Five South Australian Railways end platform carriages made redundant by the opening of the standard gauge Broken Hill railway line were purchased in 1972 and these were used to inaugurate services. A set of five end platform carriages was purchased in 1974 from the Public Transport Commission of NSW but ultimately not used when 15 Evans side door compartment carriages were purchased from Queensland Railways in 1986 went into service instead. Subsequently additional carriages were purchased from the Beaudesert railway.

=== Freight and works vehicles ===
Zig Zag Railway has a variety of four-wheeled and eight-wheeled freight, fire fighting, and works vehicles. These include fuel and water tank cars, hopper wagons, flat wagons and covered and louvered vans.
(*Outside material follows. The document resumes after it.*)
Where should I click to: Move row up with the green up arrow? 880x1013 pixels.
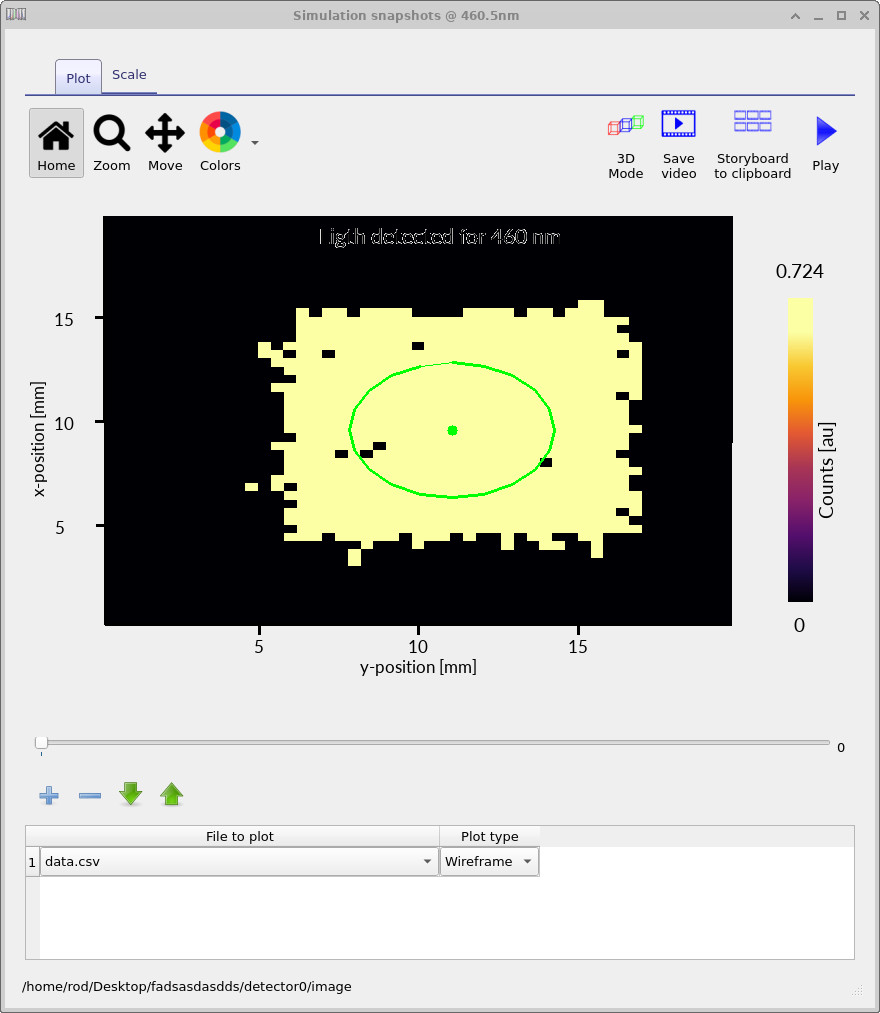click(x=171, y=794)
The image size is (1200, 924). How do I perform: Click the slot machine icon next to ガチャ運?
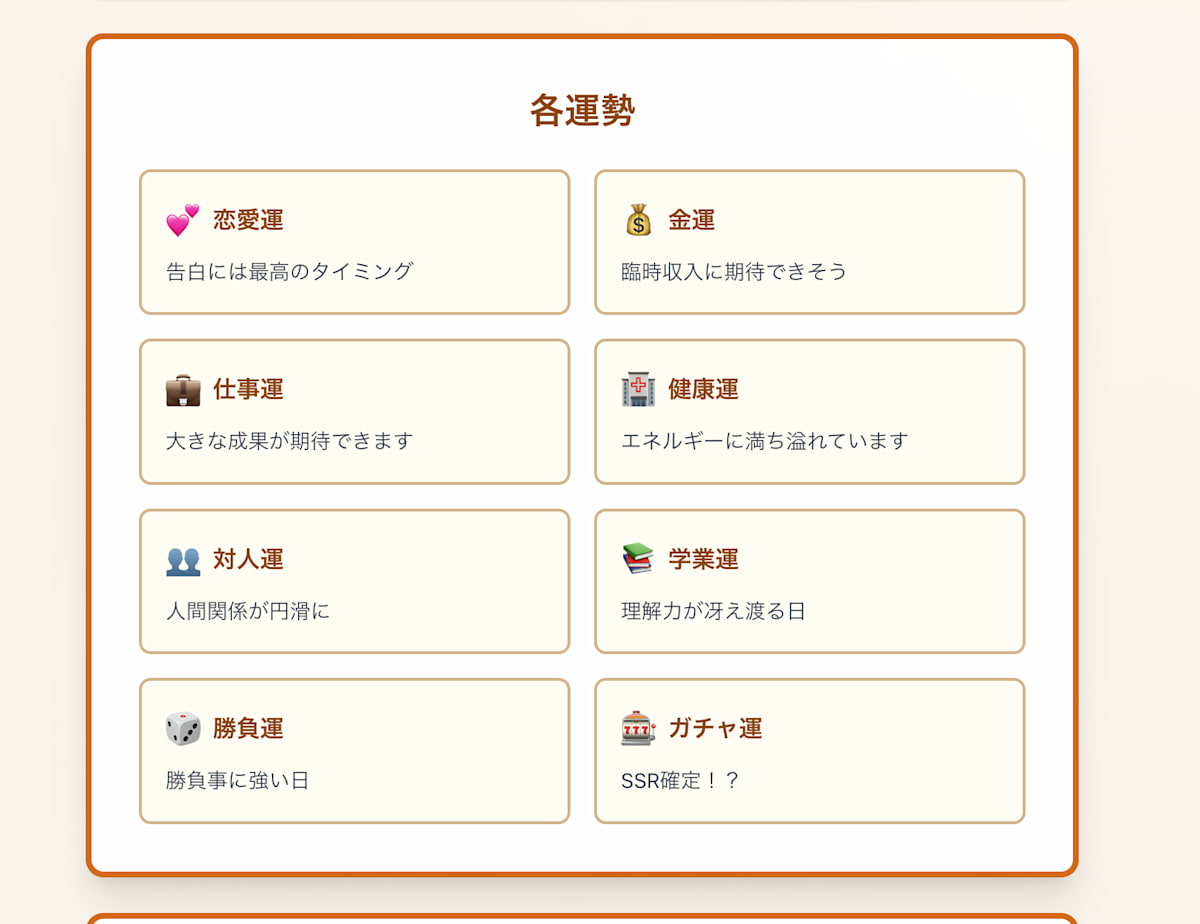[x=638, y=728]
These vehicles have been sourced from NSW, Queensland, South Australia, Northern Territory, and Tasmania. It also had one Hi-Rail vehicle (that can operate on road or rail).

==Film use==
In 2003, the railway was used in the production of the Hollywood film Stealth. The area stood in for mountainous regions in North Korea and locomotives were specially painted with Korean Chosongul (Hangul) characters.

In 2024, the railway was also used for the BBC One and Stan drama series Ten Pounds Poms, depicting the life of British immigrants to Australia in the postwar era under a government migration scheme. Scenes were filmed at Top Points station, on the train itself, and from external angles, making the most of the dramatic mountain scenery that the railway offers. The railway's appearance in Series 2, Episode 5, aired on Stan in Australia in March 2025.